You will work with a range of stakeholders across the business providing information security compliance and risk management support and guidance. Additionally, you will manage cyber security policies and standards, ensure they are periodically updated and aligned them with the overall Bank Australia Information Security Policy framework.

Why join us

• We have big plans to become Australia’s most trusted bank and a leading purpose-driven business.
• As a certified B Corp, we’re part of a global business community who meet the highest social and environmental standards, putting purpose over profit.
• Every role and person in our bank is essential to bringing our values, purpose and aspiration to life.
• We offer flexible working options, competitive salary and 13% super.
• Our staff have access to a range of meaningful benefits to support their physical and mental wellbeing including 24/7 free counselling, free flu vaccinations and discounted gym memberships.
• We also support staff with study assistance, paid parental leave (regardless of gender), volunteer, bereavement, gender affirmation and family violence leave; and the opportunity for bonus annual leave.
• We support our staff to grow their careers through learning and development and an organisational culture where we reward and recognise innovation and values, not long hours.
• We are committed to building an inclusive culture and a diverse workforce that reflects the Australian community.
• We care for a conservation reserve – where we work with key partner organisations to protect threatened species and involve staff in conservation.

What you will be doing

• Assist with maintaining the Bank Australia Information Security Framework in alignment with legal and regulatory requirements.
• Contribute to regulatory compliance including APRA CPS234.
• Support the organisation in ensuring compliance with security policies and standards.
• Support in maintaining the Information Security Risk Register.
• Perform information security control tests for design and effectiveness and security controls are implemented and tested in alignment with Bank Australia’s information security policies and standards.
• Support tracking, remediation and closure of audit and assurance activities.
• Contribute to governance, risk and compliance information security reporting.
• Conduct third party risk assessment including maintaining the third-party register, third party assessments and third-party reporting.
• Identify and appropriately document security risks and issues.
• Build strong relationships with internal and external stakeholders support information security risk management process.
• Consult as the technical expert with stakeholders to deliver outcomes that satisfy Bank Australia’s business needs.

What you will bring

• Understands, communicates and personally lives the Bank Australia values and contributes in an active, positive and influential way to optimising the culture of the organisation.
• One or more related certifications such as CISSP, CEH, CISA, CISM.
• Solid knowledge of information security principles and practices.
• Extensive experience in a combination of information security risk management, compliance, governance and IT Audit.
• Experience in performing information security audits and control assurance activities across security controls.
• Understanding of security risk and information security vulnerabilities.
• Understanding of cyber security standards NIST Cyber Security Framework, ISO27001, PCI DSS would be an advantage.
• Knowledge of contemporary information security management trends, tools, practices and concepts.
• Understanding of APRA Prudential Standards relating to cyber security.
• Knowledge of Cyber Security Infrastructure technologies, best practices and broad knowledge of network security concepts.
• An understanding with third party risk management.
• An understanding of security technologies that are commonly used to detect, contain or prevent security incidents such as IDS/IPS, Endpoint Security, Firewalls, Content Inspection and SIEM.
• Strong communications skills – both verbal and written, being able to share knowledge and educate others.
• A self-starter mentality and assume responsibility and ownership for a range of activities and tasks and willing to learn
• Commitment to Bank Australia’s purpose, aspiration, values and brand as well as the B Corp ethos.

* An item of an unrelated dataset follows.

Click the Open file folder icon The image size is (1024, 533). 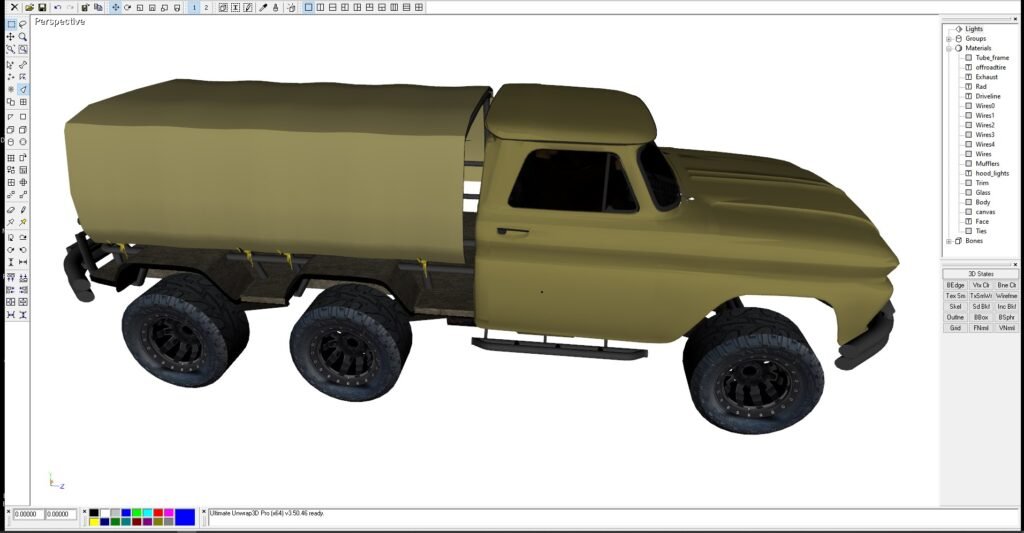[30, 7]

By submitting an application you agree to Bank Australia’s Privacy Policy for applicants and confirm that you are legally able to work in Australia. Bank Australia is an equal opportunity employer committed to sustainable development. We encourage people from different backgrounds to apply, including Aboriginal and Torres Strait Islander people, people from different cultural backgrounds and people with disabilities because we want to reflect the diversity of our communities. We are committed to making reasonable adjustments to provide a positive, barrier-free recruitment process and supportive workplace.

Bank Australia reserves the right to withdraw this advertisement at any time. Candidates will be progressed as applications are received, rather than after the advertisement closure date. If you wish to be considered, please submit your application as soon as possible. Please note, the successful candidate will be subject to satisfactory background checks including but not limited to police and previous employment.